§ **Exercise goal**: Repeat the items verbatim, beginning at the line that contains "Where should I click to: Click the clock" and continuing through the last line of the items.

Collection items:

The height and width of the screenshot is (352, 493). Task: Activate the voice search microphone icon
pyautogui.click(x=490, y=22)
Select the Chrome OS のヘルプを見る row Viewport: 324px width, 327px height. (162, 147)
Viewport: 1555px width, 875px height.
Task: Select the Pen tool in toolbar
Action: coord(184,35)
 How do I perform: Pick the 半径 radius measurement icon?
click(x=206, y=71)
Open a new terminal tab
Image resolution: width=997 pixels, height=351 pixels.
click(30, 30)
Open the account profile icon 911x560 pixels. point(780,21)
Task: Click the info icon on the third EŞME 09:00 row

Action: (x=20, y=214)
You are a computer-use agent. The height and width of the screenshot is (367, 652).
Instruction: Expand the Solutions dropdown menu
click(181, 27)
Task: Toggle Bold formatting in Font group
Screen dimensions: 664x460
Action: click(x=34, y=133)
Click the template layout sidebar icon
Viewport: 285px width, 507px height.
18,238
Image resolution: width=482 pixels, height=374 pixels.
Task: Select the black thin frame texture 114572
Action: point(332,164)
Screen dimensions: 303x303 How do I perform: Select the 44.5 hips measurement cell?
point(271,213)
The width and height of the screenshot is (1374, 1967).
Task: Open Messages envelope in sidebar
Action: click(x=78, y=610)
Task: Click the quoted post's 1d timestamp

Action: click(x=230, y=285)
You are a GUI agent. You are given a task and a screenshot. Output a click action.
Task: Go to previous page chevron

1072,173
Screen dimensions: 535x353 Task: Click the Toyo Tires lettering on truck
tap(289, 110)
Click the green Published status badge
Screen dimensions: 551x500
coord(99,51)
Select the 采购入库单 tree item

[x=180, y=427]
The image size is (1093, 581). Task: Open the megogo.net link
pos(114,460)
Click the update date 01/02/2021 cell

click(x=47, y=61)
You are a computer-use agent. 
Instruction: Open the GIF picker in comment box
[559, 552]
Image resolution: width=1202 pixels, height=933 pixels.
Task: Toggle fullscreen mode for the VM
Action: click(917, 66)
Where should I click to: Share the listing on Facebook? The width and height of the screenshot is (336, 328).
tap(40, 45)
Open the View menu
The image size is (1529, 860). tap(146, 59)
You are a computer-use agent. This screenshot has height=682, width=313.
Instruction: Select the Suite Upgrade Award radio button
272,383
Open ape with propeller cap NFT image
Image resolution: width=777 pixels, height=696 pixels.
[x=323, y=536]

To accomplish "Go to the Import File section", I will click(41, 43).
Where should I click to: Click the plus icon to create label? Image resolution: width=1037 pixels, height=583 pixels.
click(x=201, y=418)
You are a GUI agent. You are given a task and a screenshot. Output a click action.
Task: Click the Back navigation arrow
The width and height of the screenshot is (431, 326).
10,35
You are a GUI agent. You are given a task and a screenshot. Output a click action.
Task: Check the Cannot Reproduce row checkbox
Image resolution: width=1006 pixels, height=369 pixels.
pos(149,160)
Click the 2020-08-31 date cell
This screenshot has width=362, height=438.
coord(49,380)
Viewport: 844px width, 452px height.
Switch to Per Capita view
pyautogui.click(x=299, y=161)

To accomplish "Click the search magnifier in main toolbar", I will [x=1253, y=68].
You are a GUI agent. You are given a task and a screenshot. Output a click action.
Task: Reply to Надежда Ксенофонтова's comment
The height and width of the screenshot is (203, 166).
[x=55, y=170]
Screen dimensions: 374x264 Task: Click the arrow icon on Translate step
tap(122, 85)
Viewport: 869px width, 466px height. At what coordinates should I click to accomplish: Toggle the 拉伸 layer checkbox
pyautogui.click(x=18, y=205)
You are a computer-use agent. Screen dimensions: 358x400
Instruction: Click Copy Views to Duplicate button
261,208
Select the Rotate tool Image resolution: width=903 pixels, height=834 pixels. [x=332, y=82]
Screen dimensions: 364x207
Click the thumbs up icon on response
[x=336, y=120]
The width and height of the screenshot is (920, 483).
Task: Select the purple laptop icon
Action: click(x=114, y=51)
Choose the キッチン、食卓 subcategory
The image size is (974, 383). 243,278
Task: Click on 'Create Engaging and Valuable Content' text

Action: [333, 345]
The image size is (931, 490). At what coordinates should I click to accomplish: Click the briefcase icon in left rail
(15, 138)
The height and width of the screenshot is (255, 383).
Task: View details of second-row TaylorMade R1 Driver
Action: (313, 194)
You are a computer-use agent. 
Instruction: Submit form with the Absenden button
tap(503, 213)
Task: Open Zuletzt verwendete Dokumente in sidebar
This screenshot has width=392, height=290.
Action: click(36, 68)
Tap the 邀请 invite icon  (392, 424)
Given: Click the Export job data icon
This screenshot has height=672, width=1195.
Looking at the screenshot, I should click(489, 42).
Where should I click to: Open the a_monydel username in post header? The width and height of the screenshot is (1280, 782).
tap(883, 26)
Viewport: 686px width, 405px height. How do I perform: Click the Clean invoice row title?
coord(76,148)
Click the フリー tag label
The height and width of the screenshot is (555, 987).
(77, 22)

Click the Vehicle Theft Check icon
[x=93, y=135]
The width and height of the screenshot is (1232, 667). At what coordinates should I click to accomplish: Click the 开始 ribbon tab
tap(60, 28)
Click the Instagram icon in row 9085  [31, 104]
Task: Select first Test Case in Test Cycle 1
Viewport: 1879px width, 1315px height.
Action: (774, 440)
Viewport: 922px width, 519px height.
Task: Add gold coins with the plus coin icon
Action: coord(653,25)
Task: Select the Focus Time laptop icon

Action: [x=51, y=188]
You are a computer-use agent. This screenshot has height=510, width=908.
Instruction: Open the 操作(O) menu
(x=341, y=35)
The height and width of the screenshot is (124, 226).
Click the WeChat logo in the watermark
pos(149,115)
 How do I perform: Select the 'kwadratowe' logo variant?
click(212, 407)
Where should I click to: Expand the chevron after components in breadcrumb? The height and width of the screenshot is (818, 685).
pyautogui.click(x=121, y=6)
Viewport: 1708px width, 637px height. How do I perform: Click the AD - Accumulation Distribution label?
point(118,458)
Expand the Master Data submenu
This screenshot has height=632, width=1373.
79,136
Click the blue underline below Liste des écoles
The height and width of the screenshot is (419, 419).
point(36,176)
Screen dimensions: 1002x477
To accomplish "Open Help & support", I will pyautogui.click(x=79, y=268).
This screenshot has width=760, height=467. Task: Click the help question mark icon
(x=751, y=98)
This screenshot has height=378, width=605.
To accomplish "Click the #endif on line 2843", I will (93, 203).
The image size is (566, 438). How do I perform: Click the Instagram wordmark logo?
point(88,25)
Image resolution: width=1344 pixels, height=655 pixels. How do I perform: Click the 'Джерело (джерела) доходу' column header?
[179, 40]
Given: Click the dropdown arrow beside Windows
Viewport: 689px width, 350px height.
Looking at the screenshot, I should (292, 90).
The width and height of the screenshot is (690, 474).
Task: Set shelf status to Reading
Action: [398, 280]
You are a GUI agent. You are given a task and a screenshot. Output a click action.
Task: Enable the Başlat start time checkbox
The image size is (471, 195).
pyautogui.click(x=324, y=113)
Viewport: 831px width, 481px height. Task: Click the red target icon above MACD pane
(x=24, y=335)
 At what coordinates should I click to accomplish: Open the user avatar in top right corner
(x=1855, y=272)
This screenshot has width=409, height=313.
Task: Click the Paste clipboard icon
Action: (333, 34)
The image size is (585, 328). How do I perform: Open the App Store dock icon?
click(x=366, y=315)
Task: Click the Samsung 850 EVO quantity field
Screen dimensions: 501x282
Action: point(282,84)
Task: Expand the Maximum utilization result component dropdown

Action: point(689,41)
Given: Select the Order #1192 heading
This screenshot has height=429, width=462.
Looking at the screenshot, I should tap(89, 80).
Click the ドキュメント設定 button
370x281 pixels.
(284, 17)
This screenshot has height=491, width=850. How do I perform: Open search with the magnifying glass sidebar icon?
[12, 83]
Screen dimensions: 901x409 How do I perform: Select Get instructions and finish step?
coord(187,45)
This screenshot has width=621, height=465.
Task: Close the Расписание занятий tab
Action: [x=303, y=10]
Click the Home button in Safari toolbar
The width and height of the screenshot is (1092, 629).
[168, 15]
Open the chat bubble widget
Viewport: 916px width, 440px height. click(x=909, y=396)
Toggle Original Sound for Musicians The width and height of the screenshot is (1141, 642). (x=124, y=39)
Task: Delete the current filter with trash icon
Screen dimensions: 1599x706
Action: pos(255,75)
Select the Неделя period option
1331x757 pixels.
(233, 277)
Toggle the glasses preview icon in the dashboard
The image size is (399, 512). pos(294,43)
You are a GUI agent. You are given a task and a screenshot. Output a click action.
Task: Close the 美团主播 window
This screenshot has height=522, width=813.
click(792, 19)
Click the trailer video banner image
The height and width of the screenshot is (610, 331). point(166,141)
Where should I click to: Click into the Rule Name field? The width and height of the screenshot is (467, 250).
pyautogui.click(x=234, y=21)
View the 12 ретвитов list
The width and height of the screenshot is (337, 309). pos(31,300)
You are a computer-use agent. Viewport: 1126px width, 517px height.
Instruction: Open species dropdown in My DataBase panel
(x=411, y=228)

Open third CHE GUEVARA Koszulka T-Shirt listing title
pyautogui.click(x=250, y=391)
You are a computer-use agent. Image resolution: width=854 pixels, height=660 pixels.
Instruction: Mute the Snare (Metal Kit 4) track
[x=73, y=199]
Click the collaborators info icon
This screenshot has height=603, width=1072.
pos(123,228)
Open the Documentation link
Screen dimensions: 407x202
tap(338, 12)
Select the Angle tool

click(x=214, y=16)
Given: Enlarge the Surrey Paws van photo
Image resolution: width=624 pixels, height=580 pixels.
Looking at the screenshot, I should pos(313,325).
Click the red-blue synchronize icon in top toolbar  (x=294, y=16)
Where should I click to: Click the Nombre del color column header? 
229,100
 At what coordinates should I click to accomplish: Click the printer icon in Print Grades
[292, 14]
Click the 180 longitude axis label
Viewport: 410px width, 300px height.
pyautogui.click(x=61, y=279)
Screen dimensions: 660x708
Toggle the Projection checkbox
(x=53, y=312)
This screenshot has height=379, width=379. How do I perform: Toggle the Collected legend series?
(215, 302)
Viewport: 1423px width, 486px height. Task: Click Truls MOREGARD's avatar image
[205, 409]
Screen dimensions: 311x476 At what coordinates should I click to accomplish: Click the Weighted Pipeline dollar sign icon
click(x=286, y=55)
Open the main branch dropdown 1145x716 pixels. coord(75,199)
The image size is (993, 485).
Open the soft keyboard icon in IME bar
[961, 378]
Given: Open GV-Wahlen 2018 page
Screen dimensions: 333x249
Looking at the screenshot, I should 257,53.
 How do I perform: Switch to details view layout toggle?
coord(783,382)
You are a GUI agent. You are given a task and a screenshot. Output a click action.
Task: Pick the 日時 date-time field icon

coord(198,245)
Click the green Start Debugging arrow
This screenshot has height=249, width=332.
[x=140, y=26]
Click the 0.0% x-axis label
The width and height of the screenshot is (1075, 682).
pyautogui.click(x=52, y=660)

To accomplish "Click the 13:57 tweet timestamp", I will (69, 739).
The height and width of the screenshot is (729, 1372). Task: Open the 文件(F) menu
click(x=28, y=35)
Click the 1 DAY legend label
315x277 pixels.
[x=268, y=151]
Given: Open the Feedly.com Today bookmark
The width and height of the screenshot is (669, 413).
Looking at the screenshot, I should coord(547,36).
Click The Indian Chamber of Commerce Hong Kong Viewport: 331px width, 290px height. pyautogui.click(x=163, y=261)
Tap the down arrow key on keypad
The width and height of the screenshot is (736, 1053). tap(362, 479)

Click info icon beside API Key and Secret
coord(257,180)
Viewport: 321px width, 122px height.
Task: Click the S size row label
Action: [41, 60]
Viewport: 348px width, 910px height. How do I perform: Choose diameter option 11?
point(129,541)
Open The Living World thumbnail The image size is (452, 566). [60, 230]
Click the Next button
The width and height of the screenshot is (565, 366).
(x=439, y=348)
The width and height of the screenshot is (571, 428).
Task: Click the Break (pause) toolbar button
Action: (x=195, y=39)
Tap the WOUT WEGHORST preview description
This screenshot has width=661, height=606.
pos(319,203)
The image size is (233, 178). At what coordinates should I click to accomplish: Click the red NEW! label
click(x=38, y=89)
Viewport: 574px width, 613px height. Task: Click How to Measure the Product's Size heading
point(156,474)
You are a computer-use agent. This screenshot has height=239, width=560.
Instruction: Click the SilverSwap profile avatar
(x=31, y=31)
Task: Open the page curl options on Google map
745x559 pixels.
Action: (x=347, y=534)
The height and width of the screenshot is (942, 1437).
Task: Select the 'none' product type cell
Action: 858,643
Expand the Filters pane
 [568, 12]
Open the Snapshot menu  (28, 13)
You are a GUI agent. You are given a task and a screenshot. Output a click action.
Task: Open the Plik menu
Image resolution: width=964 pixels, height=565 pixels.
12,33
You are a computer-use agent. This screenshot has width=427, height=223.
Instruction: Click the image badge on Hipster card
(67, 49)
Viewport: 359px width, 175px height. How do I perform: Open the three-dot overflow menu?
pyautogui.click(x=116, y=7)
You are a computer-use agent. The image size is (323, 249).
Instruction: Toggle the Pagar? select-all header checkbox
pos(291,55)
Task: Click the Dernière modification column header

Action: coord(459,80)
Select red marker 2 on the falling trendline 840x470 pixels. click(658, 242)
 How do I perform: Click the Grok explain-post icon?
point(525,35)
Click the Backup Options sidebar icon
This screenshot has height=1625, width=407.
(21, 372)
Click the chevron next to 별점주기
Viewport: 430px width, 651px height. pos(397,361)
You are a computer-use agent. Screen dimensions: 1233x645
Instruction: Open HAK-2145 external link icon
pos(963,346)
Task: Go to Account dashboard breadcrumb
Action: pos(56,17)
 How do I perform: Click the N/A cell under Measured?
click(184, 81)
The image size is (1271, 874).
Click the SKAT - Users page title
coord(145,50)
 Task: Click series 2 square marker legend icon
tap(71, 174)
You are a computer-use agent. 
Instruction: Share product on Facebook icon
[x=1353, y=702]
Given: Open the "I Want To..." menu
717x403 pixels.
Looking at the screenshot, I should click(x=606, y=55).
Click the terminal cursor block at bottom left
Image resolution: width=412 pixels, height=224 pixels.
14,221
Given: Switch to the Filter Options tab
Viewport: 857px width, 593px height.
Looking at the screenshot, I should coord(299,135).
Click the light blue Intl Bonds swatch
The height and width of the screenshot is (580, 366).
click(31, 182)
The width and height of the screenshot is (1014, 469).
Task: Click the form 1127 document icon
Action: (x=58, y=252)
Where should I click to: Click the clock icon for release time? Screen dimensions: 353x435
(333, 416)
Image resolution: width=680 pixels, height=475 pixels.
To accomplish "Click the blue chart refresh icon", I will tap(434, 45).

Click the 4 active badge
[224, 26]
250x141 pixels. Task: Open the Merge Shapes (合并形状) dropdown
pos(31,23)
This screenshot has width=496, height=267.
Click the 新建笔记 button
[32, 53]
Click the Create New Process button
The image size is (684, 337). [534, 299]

§ **Output for this exercise**:
Where should I click to: Click the clock icon for release time? Screen dimensions: 353x435
(333, 416)
Image resolution: width=680 pixels, height=475 pixels.
To accomplish "Click the blue chart refresh icon", I will tap(434, 45).

Click the 4 active badge
[224, 26]
250x141 pixels. Task: Open the Merge Shapes (合并形状) dropdown
pos(31,23)
This screenshot has width=496, height=267.
Click the 新建笔记 button
[32, 53]
Click the Create New Process button
The image size is (684, 337). [534, 299]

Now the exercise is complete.